START
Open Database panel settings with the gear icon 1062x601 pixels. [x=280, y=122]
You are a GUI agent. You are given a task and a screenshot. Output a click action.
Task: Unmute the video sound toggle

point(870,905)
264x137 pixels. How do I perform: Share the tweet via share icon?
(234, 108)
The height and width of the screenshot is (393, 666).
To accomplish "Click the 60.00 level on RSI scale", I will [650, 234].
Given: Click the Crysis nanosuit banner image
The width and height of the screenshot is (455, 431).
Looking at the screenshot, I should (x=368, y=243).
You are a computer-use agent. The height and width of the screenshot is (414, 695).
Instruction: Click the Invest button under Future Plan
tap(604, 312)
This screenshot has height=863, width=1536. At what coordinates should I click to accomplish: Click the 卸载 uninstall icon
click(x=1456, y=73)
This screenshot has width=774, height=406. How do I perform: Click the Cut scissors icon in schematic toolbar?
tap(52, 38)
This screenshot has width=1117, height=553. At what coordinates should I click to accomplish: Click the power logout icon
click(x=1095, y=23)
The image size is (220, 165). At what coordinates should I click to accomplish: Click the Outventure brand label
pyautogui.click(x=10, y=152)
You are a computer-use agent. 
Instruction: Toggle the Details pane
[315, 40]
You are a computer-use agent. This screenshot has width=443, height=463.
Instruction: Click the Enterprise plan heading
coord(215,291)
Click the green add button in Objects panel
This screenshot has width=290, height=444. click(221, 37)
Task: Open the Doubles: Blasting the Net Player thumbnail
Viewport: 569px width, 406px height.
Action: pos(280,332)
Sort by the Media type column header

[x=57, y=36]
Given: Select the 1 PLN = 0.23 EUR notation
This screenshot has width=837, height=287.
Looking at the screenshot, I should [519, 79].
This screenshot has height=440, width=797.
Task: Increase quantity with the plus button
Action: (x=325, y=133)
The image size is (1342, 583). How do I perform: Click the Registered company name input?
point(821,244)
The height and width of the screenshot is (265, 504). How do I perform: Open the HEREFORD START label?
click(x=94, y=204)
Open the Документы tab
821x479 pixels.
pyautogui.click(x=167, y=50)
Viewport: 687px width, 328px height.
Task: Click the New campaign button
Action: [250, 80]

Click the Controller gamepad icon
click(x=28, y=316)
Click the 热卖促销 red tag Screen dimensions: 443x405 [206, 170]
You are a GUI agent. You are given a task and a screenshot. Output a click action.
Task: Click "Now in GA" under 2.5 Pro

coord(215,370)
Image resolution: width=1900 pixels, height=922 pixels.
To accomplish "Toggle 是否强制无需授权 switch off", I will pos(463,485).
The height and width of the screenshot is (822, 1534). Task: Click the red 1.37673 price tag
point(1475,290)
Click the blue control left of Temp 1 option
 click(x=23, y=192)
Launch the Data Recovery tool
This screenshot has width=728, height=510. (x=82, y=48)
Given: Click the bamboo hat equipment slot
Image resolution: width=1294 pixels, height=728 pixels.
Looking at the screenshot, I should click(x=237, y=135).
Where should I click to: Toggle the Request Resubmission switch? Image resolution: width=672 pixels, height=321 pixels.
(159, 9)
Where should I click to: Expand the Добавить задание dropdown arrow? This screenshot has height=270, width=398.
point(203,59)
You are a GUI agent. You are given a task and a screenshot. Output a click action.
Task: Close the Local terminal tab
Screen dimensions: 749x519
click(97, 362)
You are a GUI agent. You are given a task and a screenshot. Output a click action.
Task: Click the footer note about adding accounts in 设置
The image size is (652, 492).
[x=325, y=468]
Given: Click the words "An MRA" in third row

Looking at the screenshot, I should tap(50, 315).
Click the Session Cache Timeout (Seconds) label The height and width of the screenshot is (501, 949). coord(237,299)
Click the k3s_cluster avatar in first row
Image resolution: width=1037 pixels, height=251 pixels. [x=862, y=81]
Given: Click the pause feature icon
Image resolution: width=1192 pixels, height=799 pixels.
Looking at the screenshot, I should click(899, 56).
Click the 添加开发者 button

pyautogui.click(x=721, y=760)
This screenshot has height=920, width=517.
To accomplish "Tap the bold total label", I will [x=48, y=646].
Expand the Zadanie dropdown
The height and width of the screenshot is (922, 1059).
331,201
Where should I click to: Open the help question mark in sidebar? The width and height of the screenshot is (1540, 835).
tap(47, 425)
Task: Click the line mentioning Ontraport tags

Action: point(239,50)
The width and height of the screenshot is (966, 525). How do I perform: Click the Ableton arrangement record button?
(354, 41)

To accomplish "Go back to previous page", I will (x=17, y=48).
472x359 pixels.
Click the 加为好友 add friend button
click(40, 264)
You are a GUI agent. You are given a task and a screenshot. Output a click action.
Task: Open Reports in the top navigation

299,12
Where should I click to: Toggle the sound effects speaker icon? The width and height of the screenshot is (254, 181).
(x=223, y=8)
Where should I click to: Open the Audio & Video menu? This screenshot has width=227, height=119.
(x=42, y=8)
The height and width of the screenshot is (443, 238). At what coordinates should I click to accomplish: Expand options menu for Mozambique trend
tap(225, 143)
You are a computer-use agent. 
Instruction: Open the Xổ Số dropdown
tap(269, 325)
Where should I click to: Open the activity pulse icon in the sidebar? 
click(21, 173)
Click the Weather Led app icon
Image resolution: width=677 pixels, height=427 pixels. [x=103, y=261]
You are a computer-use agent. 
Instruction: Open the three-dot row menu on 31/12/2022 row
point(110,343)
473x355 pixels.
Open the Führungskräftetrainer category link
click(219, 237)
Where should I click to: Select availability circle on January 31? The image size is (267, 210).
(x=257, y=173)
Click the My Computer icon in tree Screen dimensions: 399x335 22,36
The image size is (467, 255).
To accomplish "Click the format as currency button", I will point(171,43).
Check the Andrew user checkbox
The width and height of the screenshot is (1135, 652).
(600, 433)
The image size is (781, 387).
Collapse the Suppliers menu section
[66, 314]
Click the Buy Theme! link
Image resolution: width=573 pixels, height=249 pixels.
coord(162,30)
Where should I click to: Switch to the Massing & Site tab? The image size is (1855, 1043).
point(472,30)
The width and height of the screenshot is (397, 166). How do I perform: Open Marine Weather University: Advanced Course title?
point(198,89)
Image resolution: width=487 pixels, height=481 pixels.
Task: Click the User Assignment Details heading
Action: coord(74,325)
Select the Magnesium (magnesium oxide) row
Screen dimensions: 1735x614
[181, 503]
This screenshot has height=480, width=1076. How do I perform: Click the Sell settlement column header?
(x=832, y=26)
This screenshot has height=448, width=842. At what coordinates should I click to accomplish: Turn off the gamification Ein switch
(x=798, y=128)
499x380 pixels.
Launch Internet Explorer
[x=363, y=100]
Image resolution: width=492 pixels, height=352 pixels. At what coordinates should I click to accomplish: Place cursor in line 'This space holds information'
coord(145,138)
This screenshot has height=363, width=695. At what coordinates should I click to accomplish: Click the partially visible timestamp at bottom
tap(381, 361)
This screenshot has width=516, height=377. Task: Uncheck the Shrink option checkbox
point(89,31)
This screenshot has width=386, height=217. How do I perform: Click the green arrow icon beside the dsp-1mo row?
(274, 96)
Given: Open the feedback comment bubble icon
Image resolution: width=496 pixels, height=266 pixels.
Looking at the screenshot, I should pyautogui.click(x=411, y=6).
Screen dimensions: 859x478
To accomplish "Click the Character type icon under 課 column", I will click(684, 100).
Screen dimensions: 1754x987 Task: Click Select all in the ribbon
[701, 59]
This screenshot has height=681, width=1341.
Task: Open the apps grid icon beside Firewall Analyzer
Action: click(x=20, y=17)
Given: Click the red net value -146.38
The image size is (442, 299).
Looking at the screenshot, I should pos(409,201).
END
**THE REQUEST**
Copy out the lines exactly as they appear, starting at the very first line and continuing down through the line containing "pyautogui.click(x=10, y=152)", with that line included.

**OUTPUT**
Open Database panel settings with the gear icon 1062x601 pixels. [x=280, y=122]
You are a GUI agent. You are given a task and a screenshot. Output a click action.
Task: Unmute the video sound toggle

point(870,905)
264x137 pixels. How do I perform: Share the tweet via share icon?
(234, 108)
The height and width of the screenshot is (393, 666).
To accomplish "Click the 60.00 level on RSI scale", I will [650, 234].
Given: Click the Crysis nanosuit banner image
The width and height of the screenshot is (455, 431).
Looking at the screenshot, I should (x=368, y=243).
You are a computer-use agent. The height and width of the screenshot is (414, 695).
Instruction: Click the Invest button under Future Plan
tap(604, 312)
This screenshot has height=863, width=1536. At what coordinates should I click to accomplish: Click the 卸载 uninstall icon
click(x=1456, y=73)
This screenshot has width=774, height=406. How do I perform: Click the Cut scissors icon in schematic toolbar?
tap(52, 38)
This screenshot has width=1117, height=553. At what coordinates should I click to accomplish: Click the power logout icon
click(x=1095, y=23)
The image size is (220, 165). At what coordinates should I click to accomplish: Click the Outventure brand label
pyautogui.click(x=10, y=152)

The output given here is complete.